- Connecticut deserves credit for including a robust list of measures in its accountability systems, including art, physical education, science, and college-going rates. Although the details around implementation matter.
- Connecticut significantly involved stakeholders in its planning process, which began prior to passage of ESSA. Through site visits, surveys, and focus groups, there was a substantial effort to engage practitioners, parents, and the public (although it remains unclear if all stakeholder groups were represented equitably).
- Connecticut has used the State Board of Education’s five-year comprehensive plan and its Next Generation Accountability System as a foundation to its ESSA plan. Although it hasn’t fully succeeded in aligning its proposed accountability system with its professed long-term vision, Connecticut could take specific steps to strengthen the cohesiveness of its efforts.

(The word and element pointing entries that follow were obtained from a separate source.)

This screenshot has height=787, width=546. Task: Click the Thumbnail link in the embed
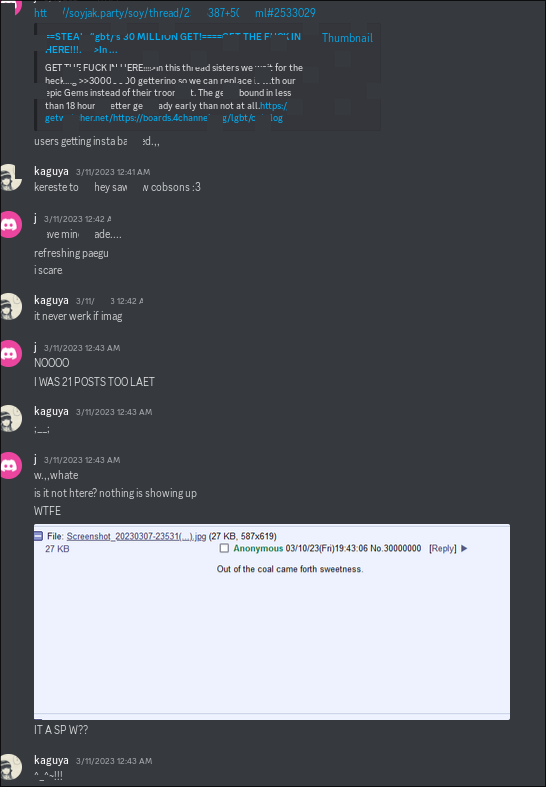tap(347, 38)
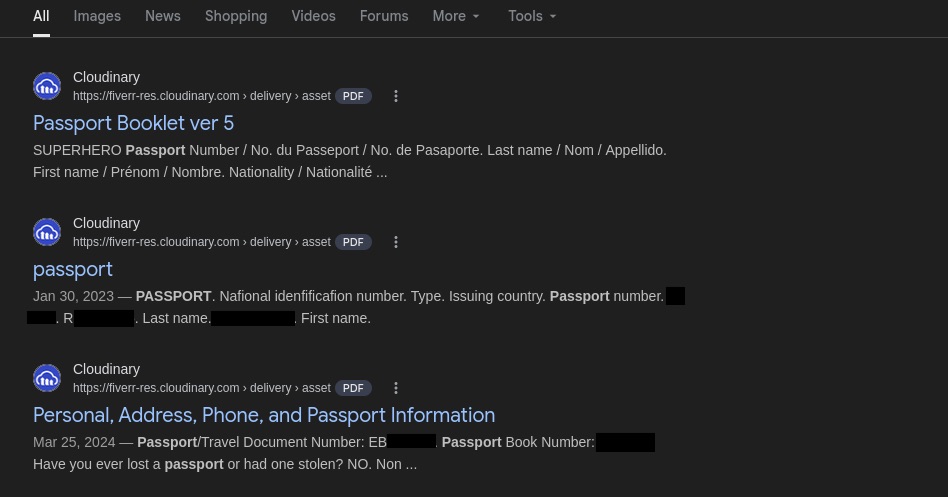The image size is (948, 497).
Task: Select the Shopping tab
Action: pyautogui.click(x=236, y=16)
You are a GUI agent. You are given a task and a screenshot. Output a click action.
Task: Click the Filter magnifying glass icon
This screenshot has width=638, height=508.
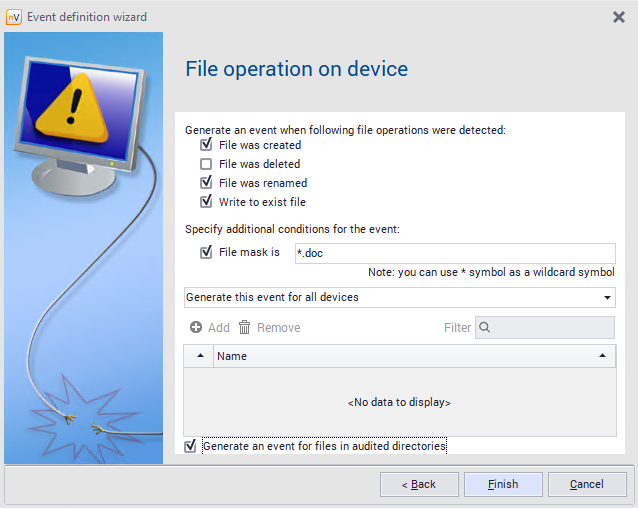(x=485, y=327)
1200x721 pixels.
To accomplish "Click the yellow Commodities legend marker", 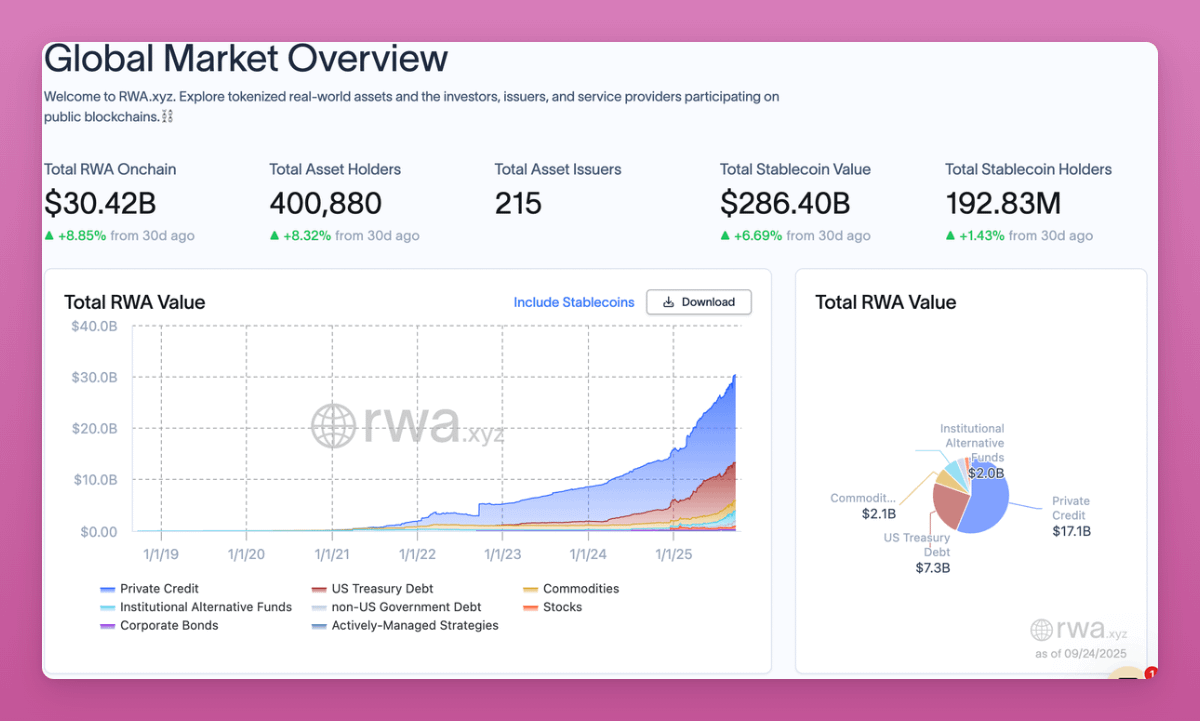I will (529, 589).
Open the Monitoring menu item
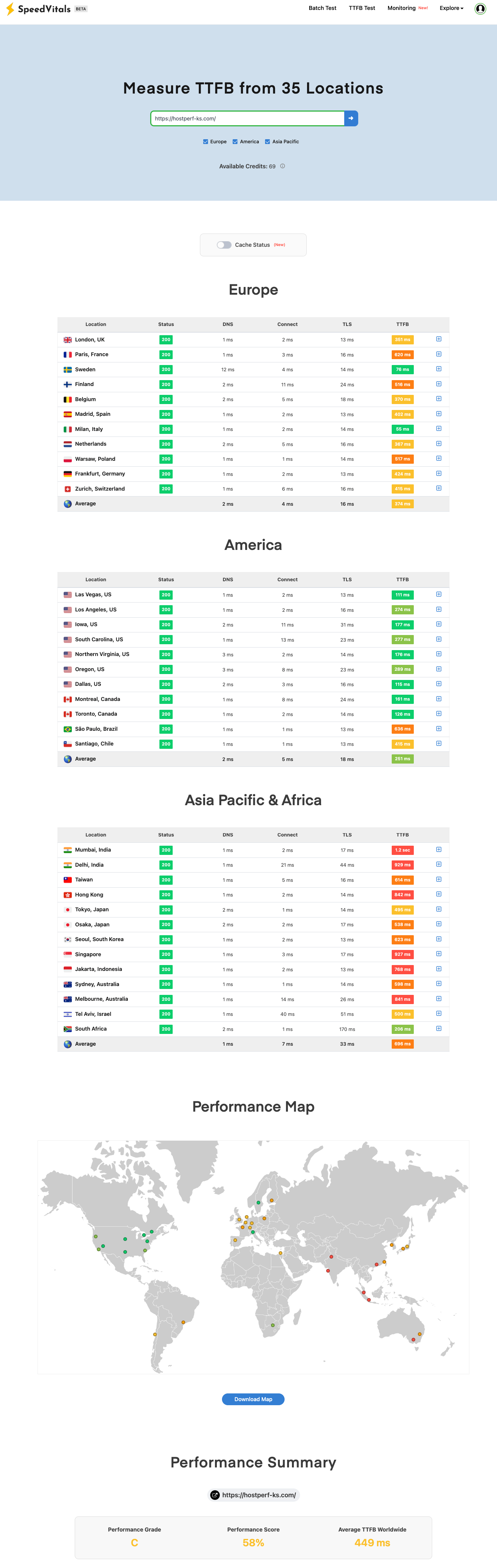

- Connecticut’s plan does not include proficiency targets, and its accountability system does not include any measure capturing whether or not students are reaching the state’s grade-level standards.
- Under the state’s proposed accountability system, schools will be competing against each other for their place in the rankings, rather than against a predetermined standard. That lack of front-end transparency will present a challenge for educators, who won’t have clear goals to shoot for at the beginning of each school year. The state’s exit criteria also allow low-performing schools to leave improvement status only once they jump enough schools in the state’s rankings.
- The state’s plan also has a number of potentially negative implications for subgroups of students. The state’s uses of a “high-needs” group, which would combine low-income students, English language learners, and students with disabilities. Although the high-needs group will count for 40 percent of a school’s score, that may not work well from an educational standpoint, because these three groups have very different needs. And, by focusing exclusively on this group, Connecticut would be ignoring the performance of other groups, like black and Hispanic students.